◆ DATA UNDER STUDY ◆
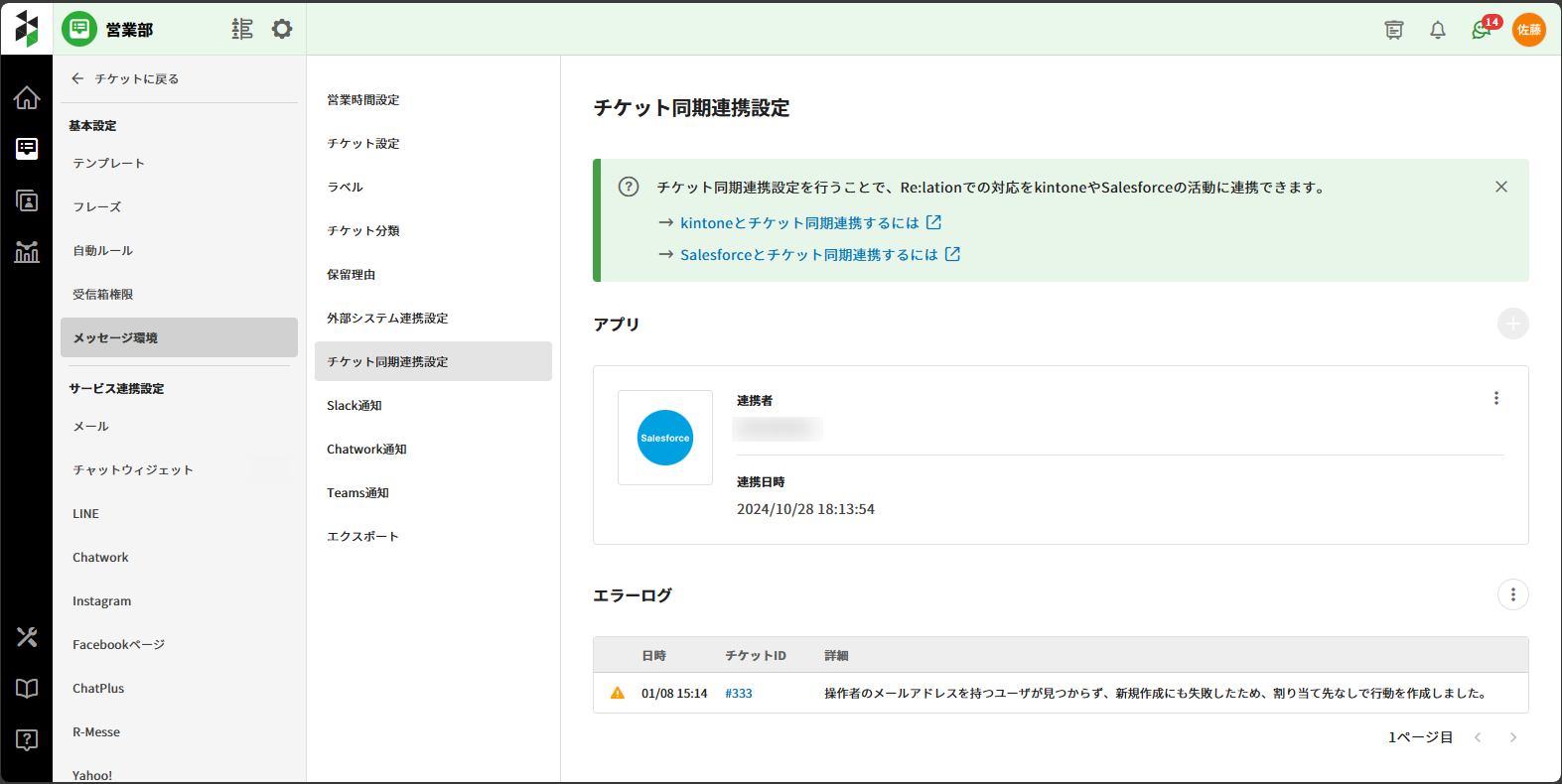The height and width of the screenshot is (784, 1562).
Task: Click the Salesforce logo thumbnail
Action: point(664,438)
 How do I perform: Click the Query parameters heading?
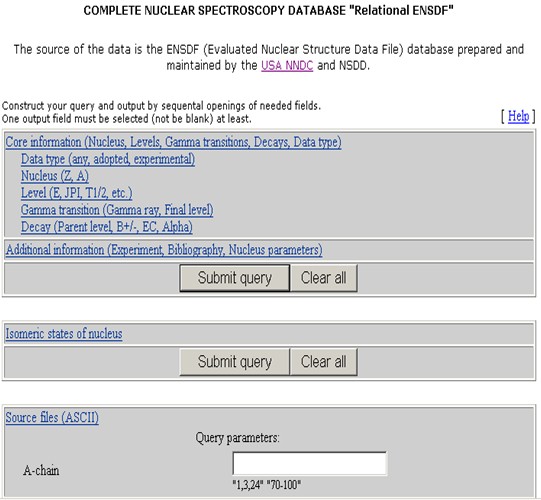(x=238, y=438)
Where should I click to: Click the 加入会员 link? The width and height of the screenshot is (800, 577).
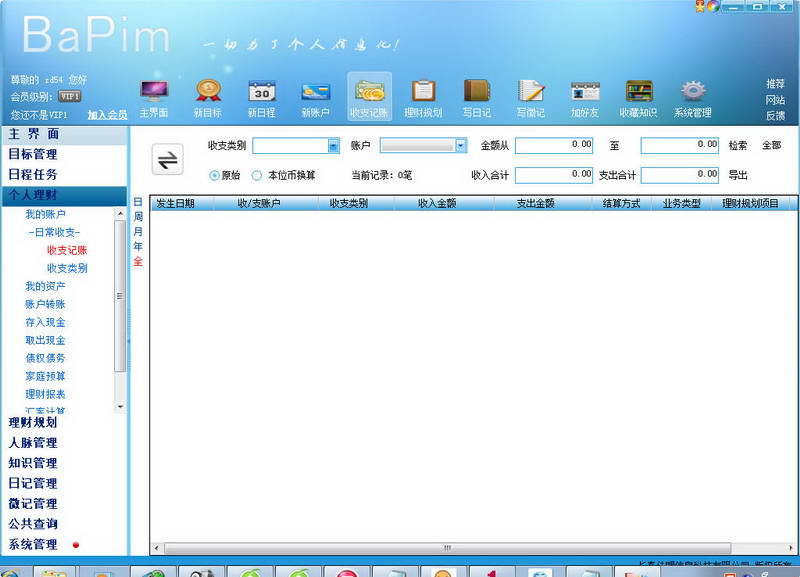pos(107,115)
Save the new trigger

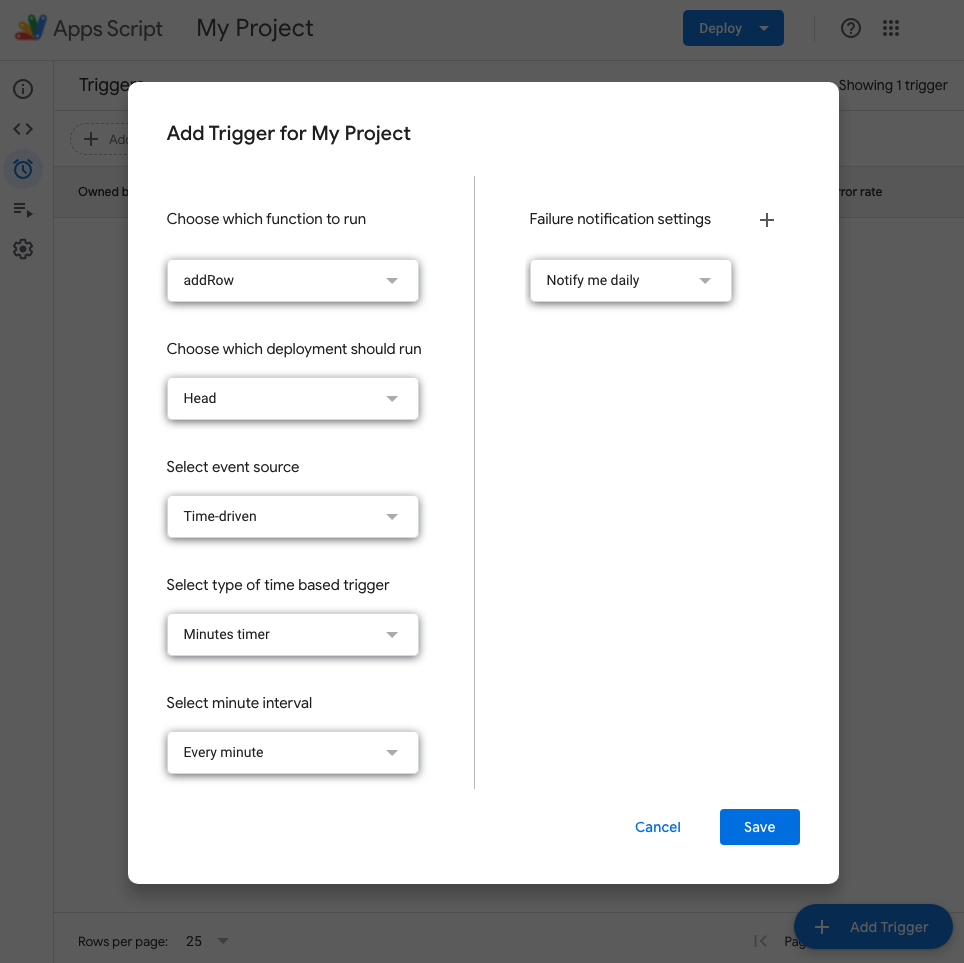click(x=759, y=827)
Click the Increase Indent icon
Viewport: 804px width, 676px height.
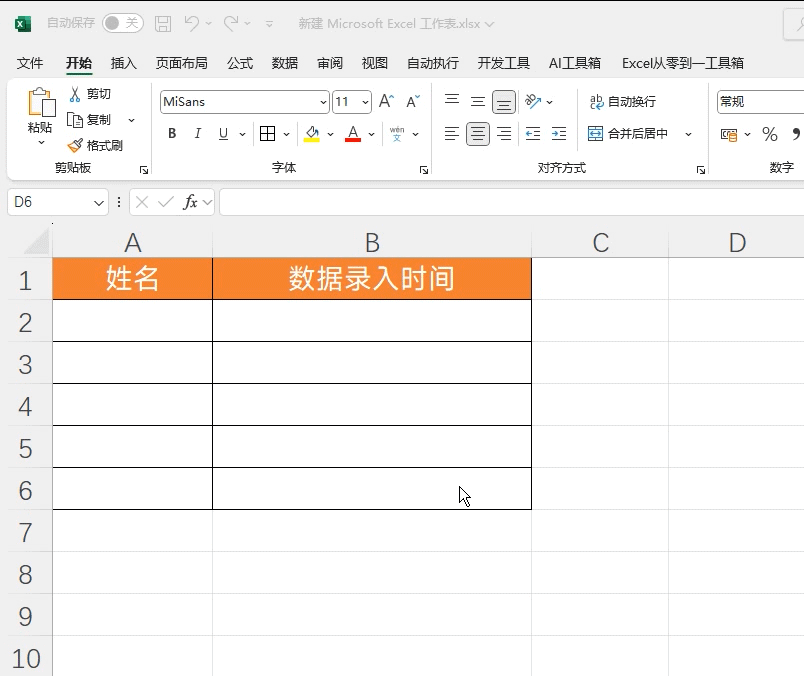click(x=559, y=134)
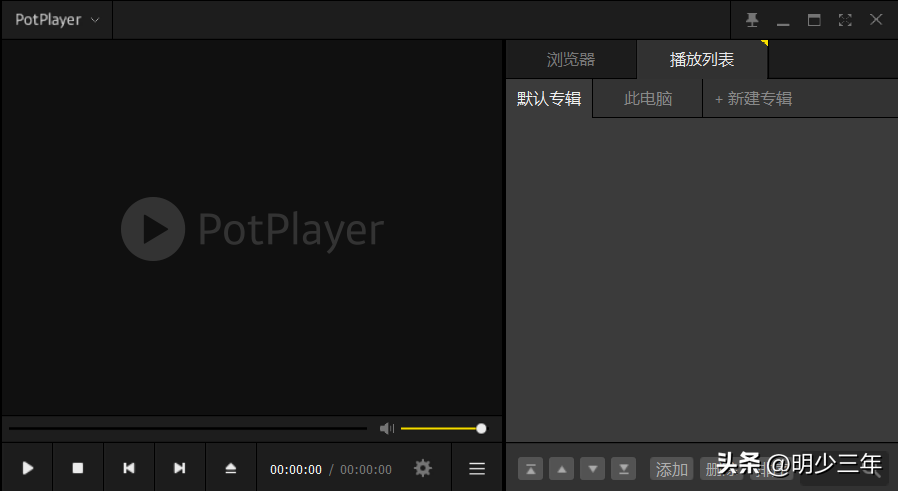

◆ EXERCISE OBJECTIVE ◆
Give back exactly the lines from the one that contains "Save the new trigger" to the final line of the data above, both included, with all pictures removed.

◆ EXERCISE OUTPUT ◆
Save the new trigger

click(x=759, y=827)
Click the Increase Indent icon
Viewport: 804px width, 676px height.
click(x=559, y=134)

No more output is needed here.